In Revenge for Old Times' Sake, free-spirit Tracy cheers when her stodgy husband, Drew, finally loosens up enough to rearrange the nose of his boorish boss, Ian Dragger. Too bad the next time anyone saw Dragger, he was floating face down in the Eaton pool, deader than disco.
I certainly didn't draw on my life for that. Not only isn't my hubby Joe at all stodgy, I don't even own a pool.
Still…I have to admit offbeat things always happen to me. Wherever I go, if there's a person who merely flirts with the periphery of sanity, he gloms onto me like I'm his long-lost twin. My husband always asks if I send out a homing signal that only wackos can hear. I don't know. Do I?
I also always find myself faced with problems that nobody else has to deal with. For instance, I went to a party recently in a gate-guarded community, The road that leads to it is a tough-to-navigate, narrow S-curve that takes a sharp dip where it crosses a creek, which is heavily studded with boulders.
When I stopped beside the gate speaker box, I realized I couldn't remember the code to open the gate. No problem. There were instructions for dialing the houses. Too bad that didn't work. Again and again. In six tries, I got mostly busy signals, although I also hit the voicemail a couple of times. I didn't feel too helpless babbling, “Uh, I'm here, but…”
Okay, Plan B. I decided to call my husband at home, since he wasn't coming. If he didn't know the code, he could call our friend and get it. Why do we have cell phones if not for emergencies? Oops! No network.
Hmmm. There was no way I could back out of there. I must have played hooky the day they taught reverse in Driver's Ed, since I've never learned it. I could barely navigate that entry going in. If I lived there, I'd just park the car in the water and get it over with. And the road was too narrow for a k-turn. Maybe a hundred tiny k-turns would do it, but I'm not too swift on those, either.
Since I arrived late, I wasn't sure when someone else would pass that way. I ended up staying there until a woman walked near the gate and shouted out the code. I was the only partygoer who didn't just breeze in.
Turns out the gate-phone connection stopped working sometime before I showed up, but after everyone else did. But that kind of thing always happens to me. I can't be the only one who's out-of-synch with virtually everybody else. There must be others marching to the un-syncopated beat of goofball drummers that nobody else can hear.
If I were writing that experience for a character, I'd make it read funny. Tracy's always wrecking her vehicles, so that would be perfect. I'd just send the car off the road, where it would float along, crashing into boulder-after-boulder, like Mother Nature's own bumper car ride.

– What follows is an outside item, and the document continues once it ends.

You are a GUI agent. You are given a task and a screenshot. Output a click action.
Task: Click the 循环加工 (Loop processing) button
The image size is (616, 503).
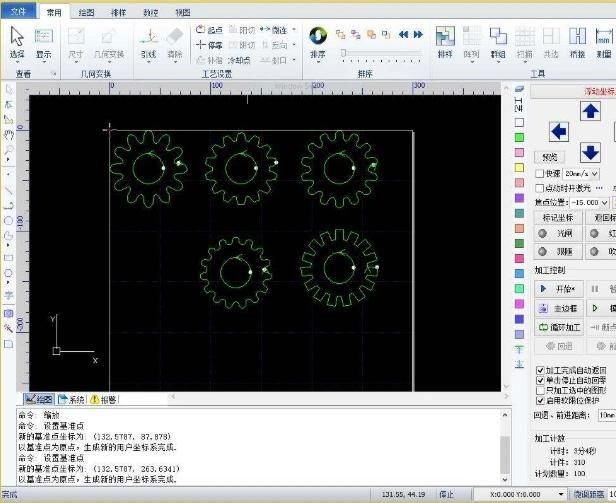pyautogui.click(x=560, y=327)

Only in real life, I make payments on that car, and I pay for insurance. I'd be the idiot whose claim the folks working at the insurance agency would laugh themselves silly over — right before the company cancelled my coverage.
Okay, so maybe I am more like Tracy and her gang of daffy misfits than I'd like to admit. Maybe I really am living my wackiest characters' lives. I'm just not having as much fun with them as they are.